L’étude de Sebastian en 2000 a démontré la relation entre les fractures de la hanche chez une femme de 50 ans et le niveau de consommation annuelle de protéines animales.
 

Le rôle antioxydant et anti-inflammatoire des fruits et légumes
 
Dans les publications spécialisées, le bénéfice réel des fruits et des légumes est reconnu. Le Pr Susan A. New s’appuie sur des études publiées au cours des 10 dernières années pour montrer l’effet bénéfique du potassium trouvé dans les fruits et légumes sur les os. Les aliments d’origines végétales et les boissons comme le thé, le vin et les jus de fruits ont un pouvoir antioxydant et anti-inflammatoire. Riches en citrate de potassium, ils neutralisent l’acidité développée par les aliments d’origines animales. Après une expérience réalisée sur un rat auquel a été ajouté dans son régime 1 g d’oignon par jour, il a été constaté une augmentation de 17 % du contenu minéral de l’os en seulement 4 semaines. L’oignon n’est pas un aliment miracle, mais il contribue à lutter contre l’ostéoporose. D’autres variétés de légumes jouent un rôle favorable sur les os, comme le persil, la tomate, le brocoli, le chou rouge.

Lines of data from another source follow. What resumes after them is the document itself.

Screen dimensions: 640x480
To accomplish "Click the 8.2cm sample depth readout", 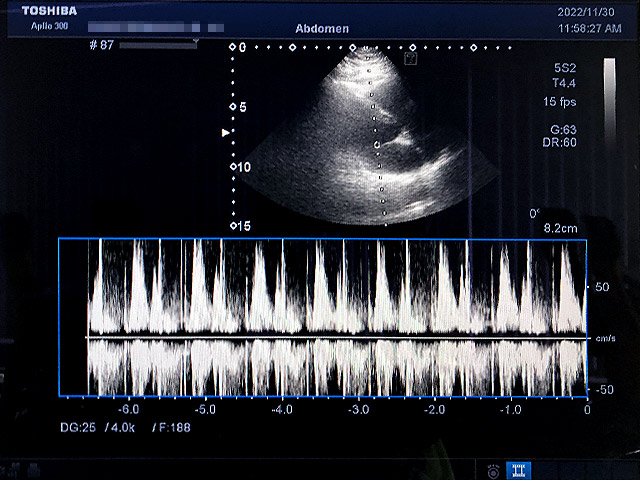I will [558, 228].
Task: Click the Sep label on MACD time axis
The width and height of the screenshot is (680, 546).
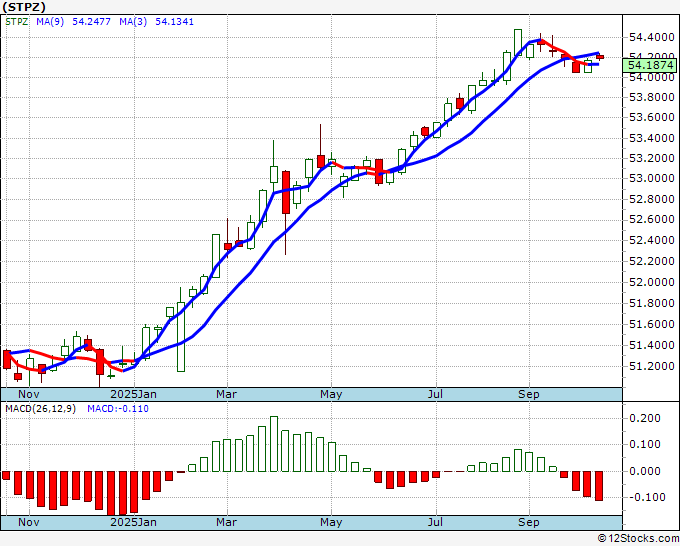Action: 529,522
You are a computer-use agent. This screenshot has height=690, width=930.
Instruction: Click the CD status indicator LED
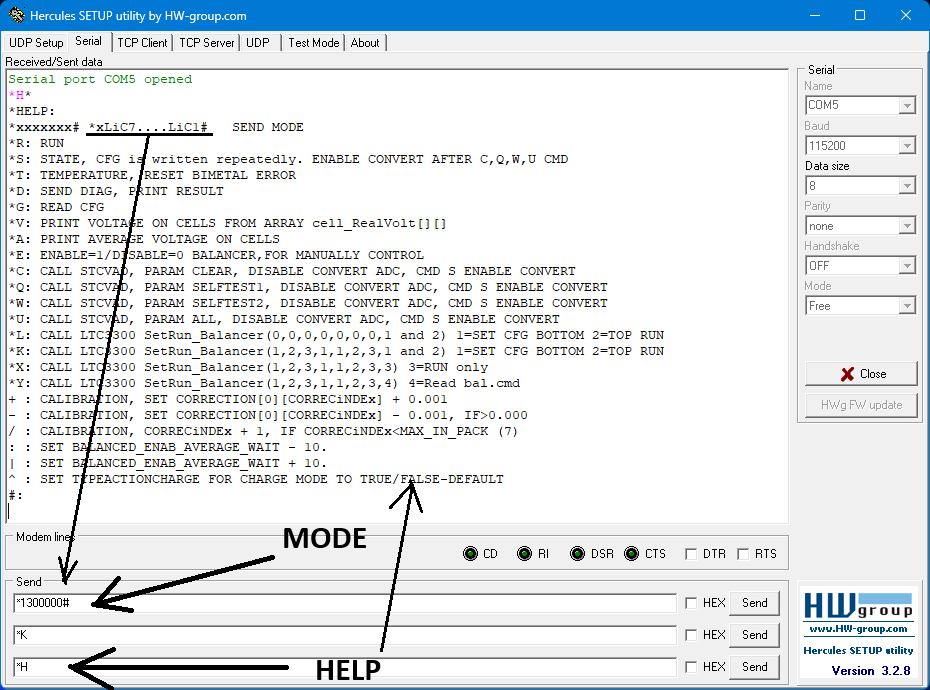point(471,554)
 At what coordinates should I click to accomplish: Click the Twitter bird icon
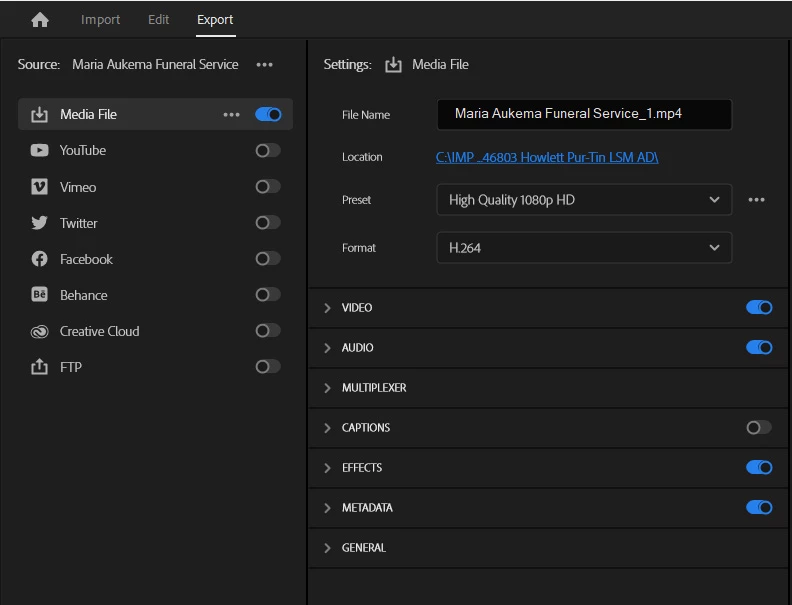(40, 223)
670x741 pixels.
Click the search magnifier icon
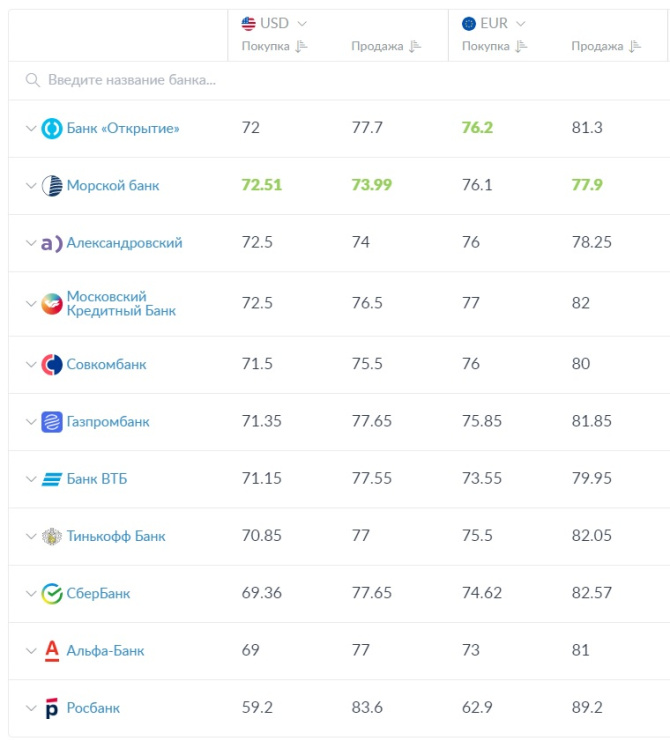(33, 80)
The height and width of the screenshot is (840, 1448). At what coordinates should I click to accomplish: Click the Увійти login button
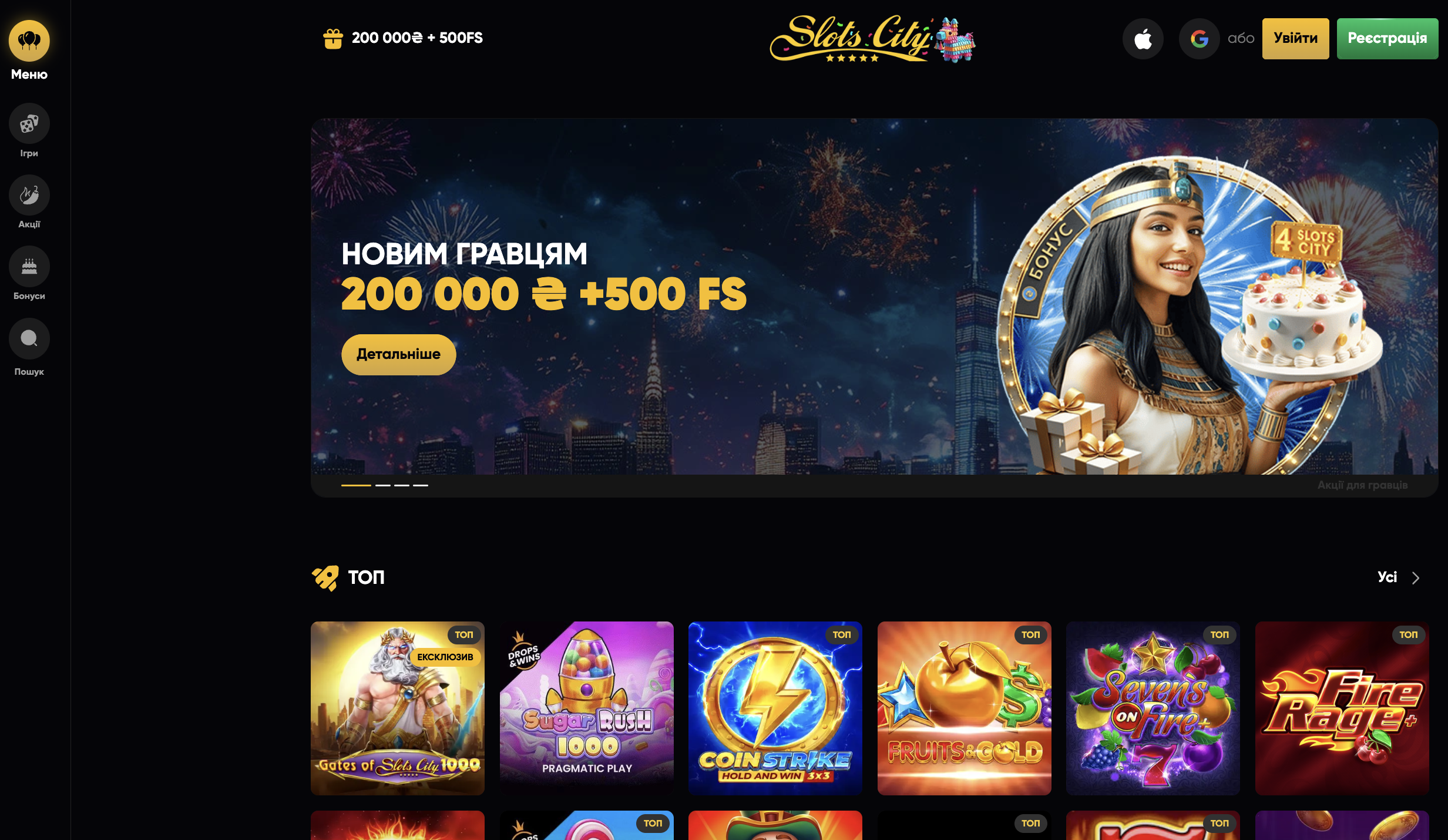tap(1295, 39)
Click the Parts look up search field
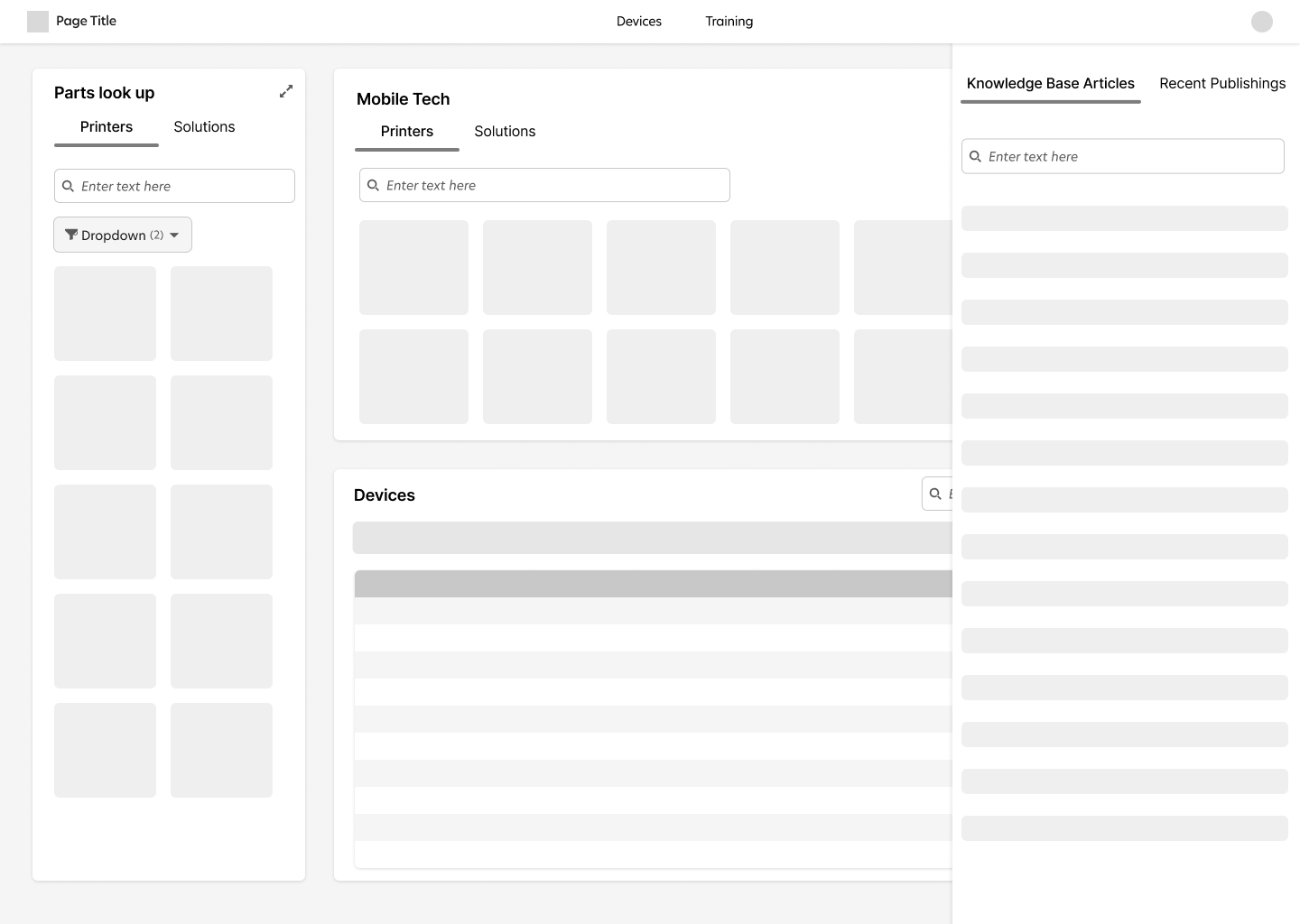The image size is (1300, 924). tap(174, 186)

L’huile de soja, les herbes comme la menthe et les plantes - contenant 9 composantes d’huiles essentielles – sont des inhibiteurs de la résorption osseuse.
 

La vitamine K

Indispensable, elle intervient dans le bon fonctionnement de l’ostéocalcine, la protéine majeure du tissu osseux régulatrice de la minéralisation. Le chou, l’épinard, la salade, la pomme de terre sont de bonnes sources de vitamine K. Les personnes souffrant d’une fracture de la hanche et ayant peu de vitamine K doivent y suppléer pour restaurer partiellement le statut minéral.
 

Le coût de la prévention

Contribuant aux dépenses de santé, les fractures coûtent chères ! Le coût direct annuel de l’ostéoporose est d’environ 14 millions de $ aux États-Unis et dépasse 10 millions de $ en Europe.
En France, le coût représente 1 milliard d’euros par an. Sans compter les 3,5 millions d’euros dépensés par an pour les soins hospitaliers. Pour ces raisons coûteuses, la prévention par l’alimentation peut être un moyen peu onéreux d’atteindre cet objectif.